Its funny you should mention and link that feature idea, as you can see I’ve been on there already and you’ve commented underneath, as well, a while back. It’s been a feature request and seemingly on your company’s roadmap for years now in developing…any update/ETA in the six months since you last commented? Any reason why its taking so long to be looked into by the product team? This has been requested by our management and our clients for over a year now in receiving accurate availability reports that do not reflect maintenance windows and removing false positive alerts from our environment during maintenance windows. Would humbly request an update and for the product team to give this serious attention this year. Specifically need it for APM, and Infra alerts. Thanks.
Oh I’m sorry @jgimpelman - I didn’t scroll down in that Feature Idea thread when I was grabbing that link.
We try to be transparent when it comes to feature ideas, however we on the support team, don’t have a huge amount of visibility into them.
We submit feature ideas and the product management team prioritise them. It’s important to understand that we receive a huge number of feature requests, here in the explorers hub, in support tickets, along with other channels (such as direct from customer -> sales rep).
It would be an impossible task to implement every feature request, though with that said the votes you add here in the explorers hub do add to the visibility these get by product management (as my team work to escalate highly voted features).
Because of the large number of requests, and shifting priorities, roadmaps change, higher priority features come along and overtake some of the lesser ‘important’ features on that roadmap. That’s the main reason we can’t guarantee feature timelines.
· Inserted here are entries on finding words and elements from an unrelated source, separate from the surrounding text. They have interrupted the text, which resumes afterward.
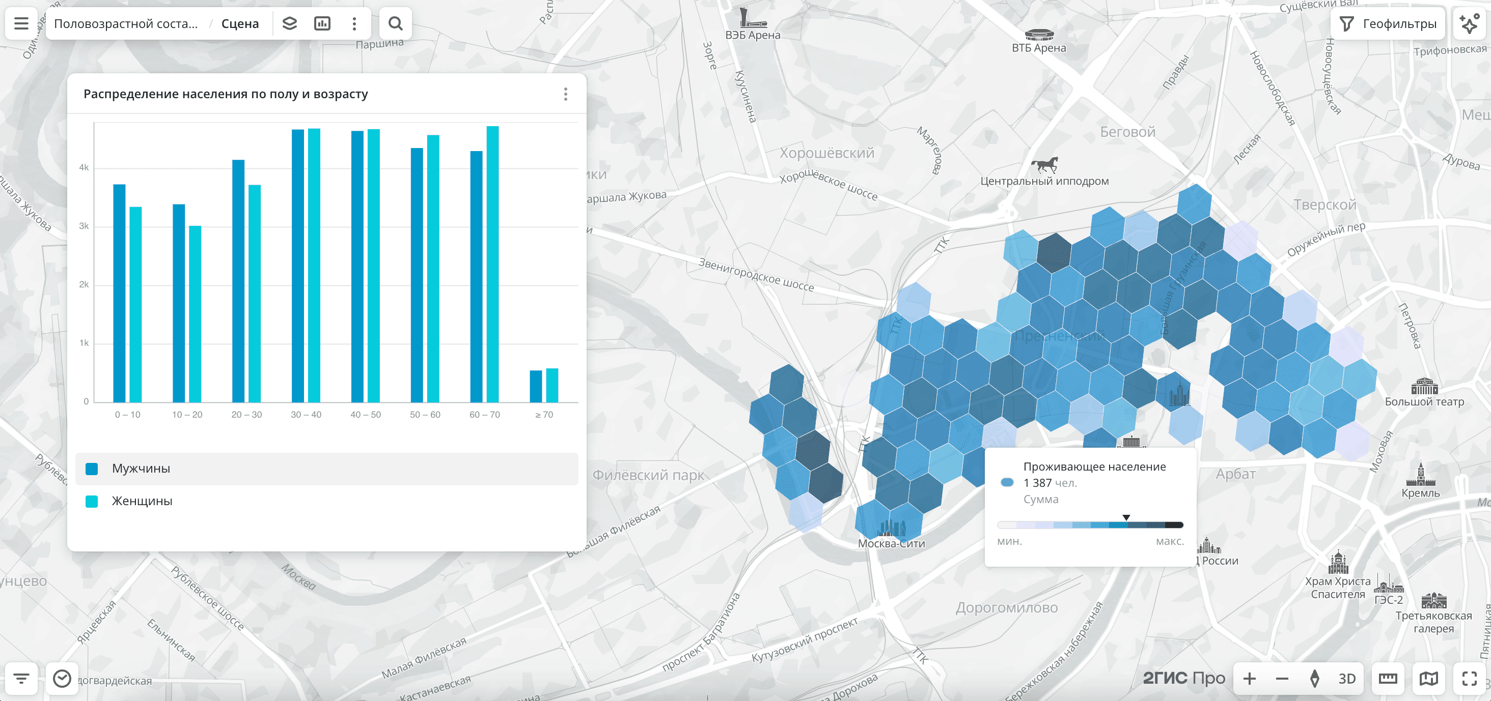
Task: Zoom in the map with plus
Action: click(1249, 678)
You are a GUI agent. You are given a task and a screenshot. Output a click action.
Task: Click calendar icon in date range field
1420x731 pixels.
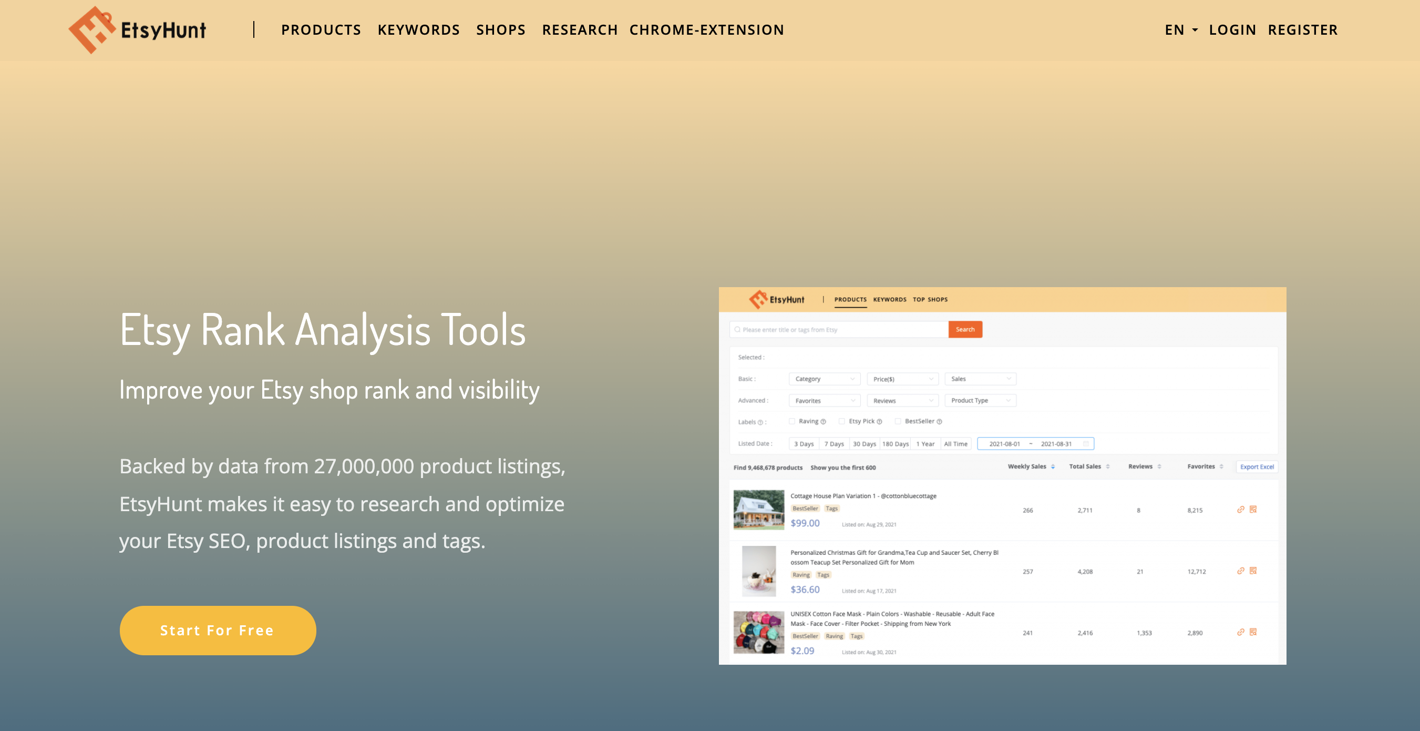[x=1085, y=444]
In this case, I don’t have a timeline right now - but I can work to escalate the feature idea to the product teams.
@RyanVeitch I would also greatly appreciate this feature. My company (Onespan) are making up work arounds right now to deal with the lack of this feature. Any sort of push to get this done would be greatly appreciated. I’ll also forward my request to other contacts to see if this might get put on a higher priority.
Hey @Tyler.Lauzon Thanks for your input - I’ll add your +1
It looks it is still a feature request … any plan to include it in the one of the next releases?
It is a requirement for integration with our CD system: we want to set a monitor downtime anytime we need for deployment, but without API any automation is not possible
@paolo.dellarocca1 - Thanks for posting your use case. I don’t know where this sits on the roadmap, but I’ll get your +1 and use case added for you.
This would also assist our CI/CD pipelines. I want to be able to set Monitor downtime just before I push a release so that I do not get alerts, any update on this request?
Hey @MWilliams3 - you could use the GraphQL endpoints to set Muting Rules - which will disable notifications for the Alert conditions you set. Such that you do not hear about monitor failures that you expect.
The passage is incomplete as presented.